Aktuelle Bestandsaufnahme zur biologischen Vielfalt

  1. "Klima- und Biodiversitätsschutz gemeinsam erreichen": Ökosysteme an Land und in den Meeren haben in den vergangenen zehn Jahren rund 55 Prozent der vom Menschen verursachtenCO2-Emissionen aufgenommen. Die Zerstörung von Ökosystemen wie Torfmooren oder Wäldern setzt große Mengen an Treibhausgasen frei. Intakte Ökosysteme sind daher gut für das Klima. Ein stabiles Klima wiederum kommt auch der Artenvielfalt zugute. Das Aussterberisiko tropischer Arten könnte halbiert werden, wenn die globale Erwärmung unter 2°C gehalten und ein Drittel der Landfläche geschützt würde. Beides, Klima- und Biodiversitätsschutz, ist international vereinbart oder wird gerade verhandelt, es fehlt nur noch an der Umsetzung.

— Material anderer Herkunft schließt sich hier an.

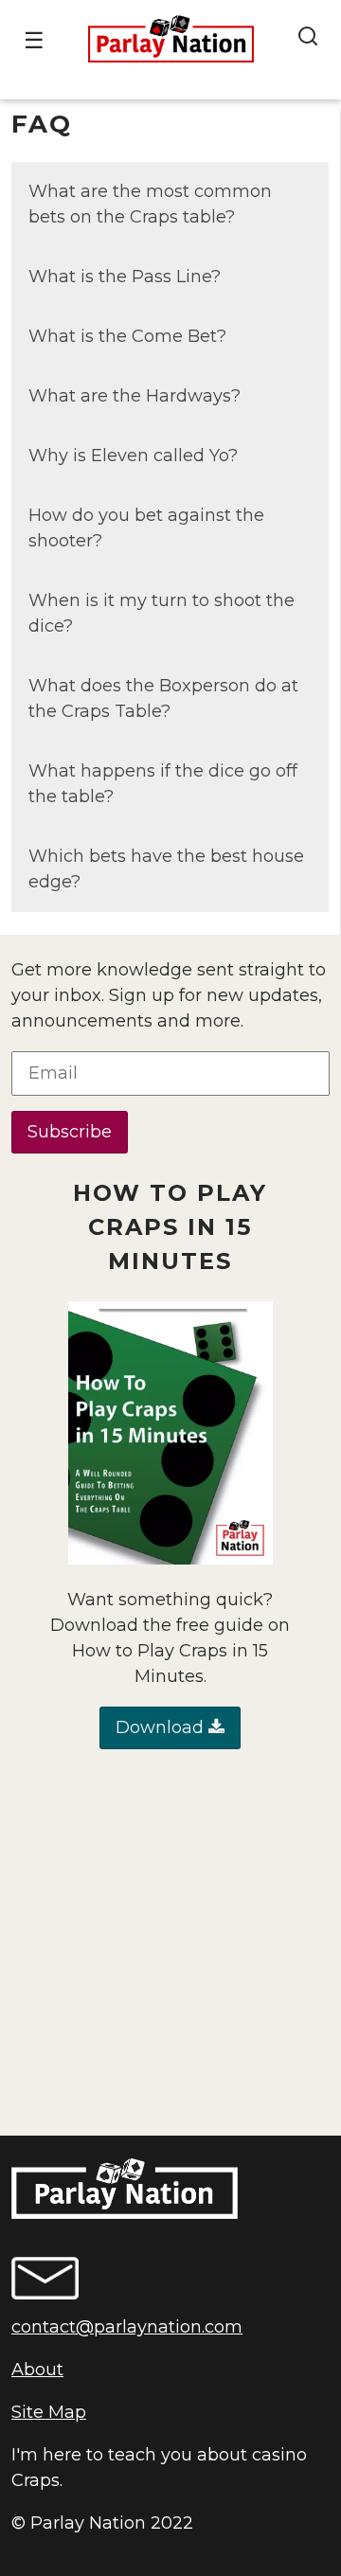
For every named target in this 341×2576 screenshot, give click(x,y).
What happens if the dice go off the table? (162, 783)
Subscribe (69, 1131)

  2. "Stärkung der planetarischen Gesundheit": 75 % der neuen Infektionskrankheiten - darunter auch COVID19 - sind Zoonosen, d. h. Krankheiten, die von Tieren auf Menschen übertragen werden. Das kann passieren, wenn der Mensch zunehmend in Naturräume eindringt, oder in der Massentierhaltung, die oft schon zur Zerstörung der Natur beiträgt, indem sie Futtermittel auf ehemals unberührten Flächen anbaut. Der Schutz von Ökosystemen und die Reduzierung der Massentierhaltung können daher direkt und indirekt der Gesundheit von Mensch und Natur zugute kommen.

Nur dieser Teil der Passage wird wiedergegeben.